No, I think that's something we're very pleased with, and we haven't announced our quarter three results yet, so I can't shed too much light on it. Actually, it took us three months to convert, if I use that word, to convert the patients that have been under the umbrella of managed access into commercial packs, which is good. I think that's very positive. It hasn't been any hesitation from any prescribing physicians. The team has been very diligent in identifying new patients in Germany as well. We have identified a handful of patients. I think all in all, the KPIs I can share so far have been very positive. What I would like to call out as well is a potential of alternative pathways in some countries in Europe. As I mentioned, each country has their own pricing reimbursement process.
Recognizing that this is an ultra-Orphan condition with not too many patients out there, in some countries, there is an opportunity to actually not formally apply for a pricing at the national level, but rather have direct engagement either with regions or hospitals or insurance companies and facilitate that through export from Germany with the German price as a reference price. There we have made some good progress in some of the countries like Poland, Austria, and Switzerland.

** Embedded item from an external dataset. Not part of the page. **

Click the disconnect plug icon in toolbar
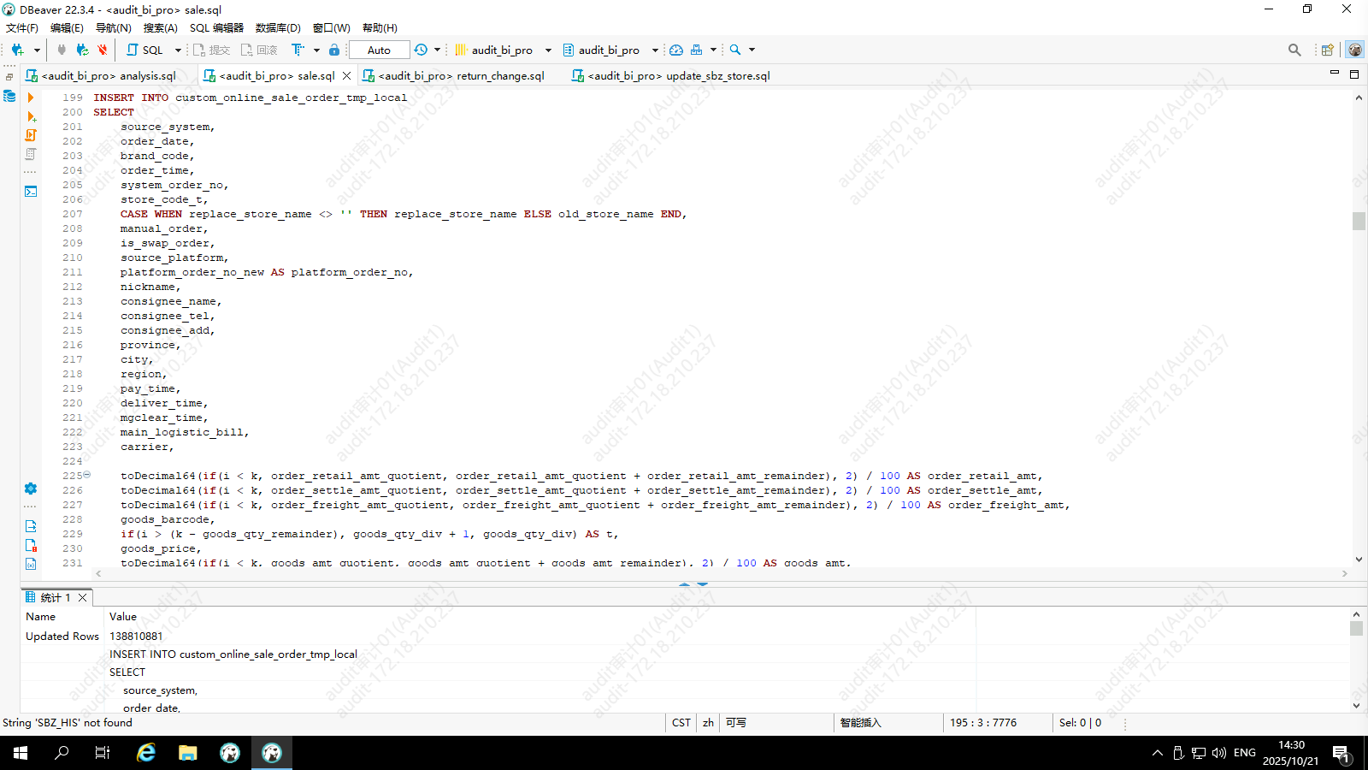pyautogui.click(x=103, y=50)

Good. I'll stop here because we're running a bit out of time, just to see if there's any questions from the audience that you would like to ask Niklas. If not, I still have a few, so that's good. Maybe just the last one as an open question. One other indication that you're contemplating is RTH beta. Is this an indication which is kind of similar to Emcitate? Are there any studies that tend to show that tiratricol does work in this indication? I mean, I guess my question is, what's next for Emcitate?
No, no, no. I think this is an incredibly relevant question, right? With the ambition of building a sustainable rare disease company, the key question, obviously, is what's next subsequent to US approval of Emcitate for the treatment of MCT8 deficiency. We have an interesting indication expansion program that will materialize going forward. This is for a totally different patient population called resistance to thyroid hormone beta, where you have a mutation in the receptor rather than the transporter. It's an Orphan condition. The prevalence is slightly higher than MCT8 deficiency. Here, one is estimating between 1 in 20,000-1 in 40,000, affecting both genders, so slightly more prevalent. We are holding Orphan drug designation for that indication as well. We have been providing drug to a couple of patients under a managed access umbrella there as well.
There was a publication out a couple of weeks ago illustrating some initial clinical benefits with using Emcitate as a treatment for this condition as well. This is something definitely we will consider going forward and further Elaborate on at an appropriate time.
Good. Thank you so much for this fireside chat. It's been a pleasure, and I hope to see some good news on the.